The Rivanna River /rI'vaen@/ is a 42.1 mi tributary of the James River in central Virginia in the United States. The Rivanna's tributaries originate in the Blue Ridge Mountains; via the James River, it is part of the watershed of the Chesapeake Bay.

According to the Geographic Names Information System, the Rivanna has also been known as "Mountain Falls Creek" and "River Anna".

==Course==
The Rivanna River is formed in Albemarle County about 4 mi northeast of Charlottesville by the confluence of two tributaries:

- The North Fork Rivanna River is formed in southwestern Greene County by the confluence of the Lynch River and the Roach River, and flows 18.0 mi southeast by south into Albemarle County.
- The South Fork Rivanna River is formed in Albemarle County by the confluence of the Moormans River and the Mechums River, and flows 12.9 mi generally eastwardly.

Below this confluence, the Rivanna flows southeast through Albemarle County, skirting the eastern edge of Charlottesville and breaching the Southwest Mountains near Monticello. The Rivanna continues southeast through Fluvanna County, passing the communities of Lake Monticello and Palmyra; it enters the James River at the town of Columbia.

==History==
Monacan Indians were the inhabitants of the Rivanna valley at the time of first contact by Europeans. The locations of several sites from the period are known, and some have been explored by archaeologists. One in particular, a mound postulated to be the site of ritual burial and of spiritual significance to the tribe, is located near the confluence of the two forks of the river and was documented by Thomas Jefferson in his 1781 work Notes on the State of Virginia.

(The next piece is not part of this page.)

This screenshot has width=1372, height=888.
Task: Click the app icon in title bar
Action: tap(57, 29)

Several major population centers of the tribe were located along the Rivanna, including Monasukapanough, near the headwaters of the river, and Rassawek, the principal town of the tribe, located at the confluence of the Rivanna and James rivers.

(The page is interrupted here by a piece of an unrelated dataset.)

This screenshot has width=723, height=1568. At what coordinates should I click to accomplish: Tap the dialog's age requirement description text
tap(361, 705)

In the late eighteenth century the river was made navigable, partially by the efforts of the Jeffersons who owned much of the lands along its upper course, including Shadwell where Peter Jefferson had built a small mill complex on the river, overlooked by a lofty hill now known as Monticello. Improvements included in the first generation (through approximately 1830) were sluice cuts, small dams, and batteaux locks. Second generation (approx. 1840–1870) improvements had long stretches of canal, serviced by large locks, many of which are still visible along the river today. Shortly after the completion of the initial Rivanna navigational works, Virginia requested that the river be opened to public usage. It is said Jefferson at first refused, but the Commonwealth would not be denied, and the Rivanna became an integral part of the central Virginian transportation network.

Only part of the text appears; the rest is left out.